Reading passage =
## Begin

I greatly enjoyed how Ruby allows you do to virtually anything from the interactive interpreter that you otherwise could in normal program code, including defining functions as well as declaring modules and classes.  I sought to do the same in Reia, my dynamic scripting language for Erlang’s VM.  Reia now allows on-the-fly module declarations from anywhere, including both scripts and the interactive interpreter.  For example, the latest version on github allows you to do declare a module from the interactive interperer like this:

  >> module Foo
  ..   def bar
  ..     42
  .. 
  => ~ok
  >> Foo.bar()
  => 42 

This declares a Reia module named ‘Foo’ and defines one function under it, which returns 42.  After being declared, the ‘Foo’ module is compiled to BEAM bytecode and loaded directly into Erlang’s code server.  The "~ok" you see returned (which is Reia syntax for an atom called ‘ok’) is actually coming from the Smerl library by Yariv Sadan, and indicates that the module was successfully compiled and loaded into the code server.  Smerl allows for simple metaprogramming in Erlang by allowing you to build "meta modules" on-the-fly which then outputs all the Erlang forms needed to pass to compile:forms in order to buld a BEAM (or HiPE) module.

When Reia evaluates module declarations, it first compiles the Reia code to Erlang forms then passes them to Smerl to build modules, which invokes the Erlang compiler and loads the resulting bytecode into the Erlang code server.  The end result: on-the-fly module declaration.  You can call methods from compiled Reia modules just as you would any Erlang function, just keeping in mind that the module name is capitalized.  From eshell, you could call ‘Foo’:bar() to invoke the same function.

This allows a number of things which Erlang presently does not, and that doesn’t just mean declaring modules from the interactive interpreter.  Reia allows multiple module declarations from the same file, and furthermore provides a toplevel scope which exists outside of modules and is evaluated as the file is being loaded.  This means you can declare modules in a file then invoke functions in them immediately afterward, just like the above example from the interactive interpreter.

There’s a number of limits at present.  All module declarations need to be done from toplevel scope, i.e. you can’t conditionally declare a module.  You also can’t place statements besides defs inside a module declaration, so you can’t conditionally declare functions/methods either.  However, that said, module declaration is no longer limited to compiled code in Reia.  You can now do it anywhere.

There’s several possible optimizations down the road.  The compiler could be optimized to:

  1. Automatically produce HiPE versions of the modules if HiPE is available
  2. Keep a cache of generated BEAM/HiPE bytecode and only recompile if the original source file changes
  3. Precompile multiple modules in the same source file, employing cross-module optimizations

 

Posted by Tony Arcieri Wed, 06 Aug 2008 05:18:00 GMT


The single assignment cargo cult

Erlang programmers are awfully vocal about the idea of single assignment: unlike virtually every other language on the planet where you are free to bind values to the same identifier over and over again, in Erlang you can do it once and only once.  However, if you ask an Erlang programmer why multiple assignment is a bad thing you’re unlikely to get a straight answer:

"It is reason why once variable assignment is in Erlang and why it is good think. One advice for you: Don’t change well proved language until you worth know it."

## End

(Pointing entries for screenshots and pages)
## Begin

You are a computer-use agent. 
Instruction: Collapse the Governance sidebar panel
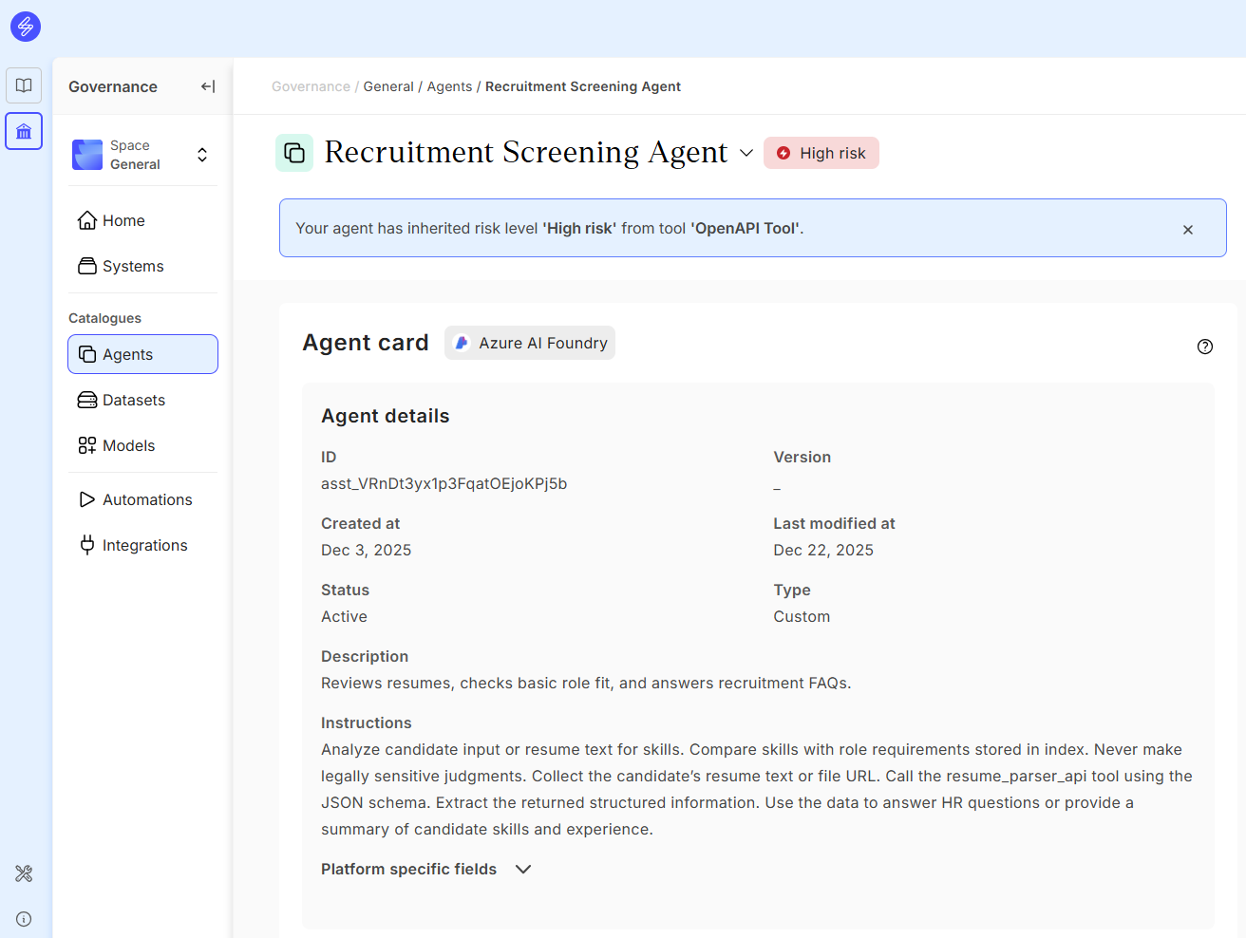click(x=208, y=86)
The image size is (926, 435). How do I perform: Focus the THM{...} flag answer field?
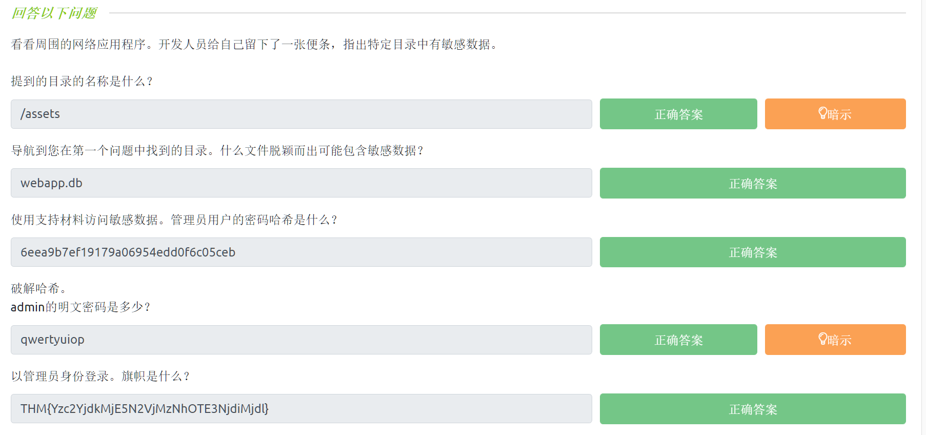pos(301,409)
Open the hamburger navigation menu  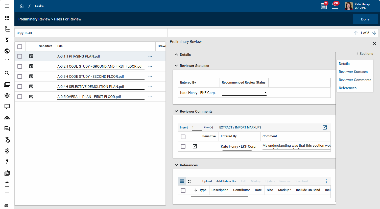(x=7, y=6)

## End

Work to complete =
Translate this sentence from the post on Reia into Spanish: "Reia now allows on-the-fly module declarations from anywhere, including both scripts and the interactive interpreter." These entries were drawn from a different source than the post on Reia.

Correct response =
Reia ahora permite declaraciones de módulos sobre la marcha desde cualquier lugar, incluidos tanto los scripts como el intérprete interactivo.